What is the role of data clustering in Snowflake Performance Tuning?
Data clustering in Snowflake helps to minimize the amount of data scanned during a query, which can significantly improve query performance.
How does warehouse size affect Snowflake performance?
The size of the Snowflake warehouse can greatly impact performance. Larger warehouses can process queries faster, but they also consume more credits. Therefore, it's important to choose the right size for your specific needs.
Can caching improve Snowflake performance?
Yes, caching can significantly improve Snowflake performance. Snowflake automatically caches data and query results, which can speed up query execution times.
How do you check Snowflake performance?
There are several ways to check your Snowflake performance, including monitoring query execution times, analyzing query plans, and reviewing resource usage. You can also use the Snowflake web interface (Snowsight), Snowflake's built-in performance monitoring tools, such as the Query Profile and Query History views, the ACCOUNT_USAGE schema, as well as third-party tools like Chaos Genius, to gain insights into your system's performance and identify areas for improvement.
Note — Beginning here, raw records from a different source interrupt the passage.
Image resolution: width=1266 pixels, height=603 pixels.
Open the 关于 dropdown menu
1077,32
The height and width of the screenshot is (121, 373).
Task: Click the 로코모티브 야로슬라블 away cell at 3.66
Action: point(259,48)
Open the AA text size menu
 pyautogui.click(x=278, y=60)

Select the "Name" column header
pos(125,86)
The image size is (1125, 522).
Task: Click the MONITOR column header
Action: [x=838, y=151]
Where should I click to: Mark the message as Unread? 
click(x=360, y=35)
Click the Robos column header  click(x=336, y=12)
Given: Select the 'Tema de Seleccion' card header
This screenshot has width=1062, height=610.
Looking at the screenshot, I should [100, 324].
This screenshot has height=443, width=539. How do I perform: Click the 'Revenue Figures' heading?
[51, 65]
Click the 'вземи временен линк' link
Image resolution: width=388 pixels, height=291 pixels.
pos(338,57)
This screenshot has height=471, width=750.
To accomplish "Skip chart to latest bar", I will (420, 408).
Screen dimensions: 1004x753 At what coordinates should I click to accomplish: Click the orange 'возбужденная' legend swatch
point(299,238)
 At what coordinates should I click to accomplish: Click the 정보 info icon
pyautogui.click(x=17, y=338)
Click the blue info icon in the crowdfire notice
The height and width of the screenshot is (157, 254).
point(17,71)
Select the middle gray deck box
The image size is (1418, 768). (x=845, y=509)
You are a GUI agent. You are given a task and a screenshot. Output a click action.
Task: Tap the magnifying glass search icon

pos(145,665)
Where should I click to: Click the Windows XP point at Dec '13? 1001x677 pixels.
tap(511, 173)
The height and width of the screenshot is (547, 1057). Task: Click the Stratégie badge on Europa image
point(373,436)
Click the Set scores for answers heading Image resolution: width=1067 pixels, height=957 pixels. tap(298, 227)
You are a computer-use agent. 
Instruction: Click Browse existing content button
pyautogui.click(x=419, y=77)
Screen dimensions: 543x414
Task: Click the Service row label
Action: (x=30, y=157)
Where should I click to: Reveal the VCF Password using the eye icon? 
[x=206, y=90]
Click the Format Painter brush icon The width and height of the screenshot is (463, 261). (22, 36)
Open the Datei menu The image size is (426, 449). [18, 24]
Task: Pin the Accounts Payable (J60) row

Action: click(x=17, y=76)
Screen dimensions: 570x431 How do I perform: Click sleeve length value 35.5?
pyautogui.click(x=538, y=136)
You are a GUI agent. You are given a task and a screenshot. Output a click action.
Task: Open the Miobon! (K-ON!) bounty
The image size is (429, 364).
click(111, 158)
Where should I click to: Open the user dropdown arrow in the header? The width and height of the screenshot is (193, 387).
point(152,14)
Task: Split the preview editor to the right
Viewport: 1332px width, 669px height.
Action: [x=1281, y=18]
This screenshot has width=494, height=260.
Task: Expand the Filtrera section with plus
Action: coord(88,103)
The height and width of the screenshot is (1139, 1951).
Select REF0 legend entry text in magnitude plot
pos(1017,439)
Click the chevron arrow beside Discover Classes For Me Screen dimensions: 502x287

What makes Snowflake fast?
Snowflake's architecture is designed to be highly scalable and performant. It uses a unique separation of compute and storage, allowing for independent scaling of each component. Also, Snowflake uses a columnar data format and advanced compression techniques to minimize data movement and optimize query performance
How do you handle long running queries in a Snowflake?
To handle long-running queries in Snowflake, you can use the 'QUERY_HISTORY' function to identify them. Once identified, you can either manually cancel the query using the 'SYSTEM$CANCEL_QUERY' function, or optimize the query for better performance.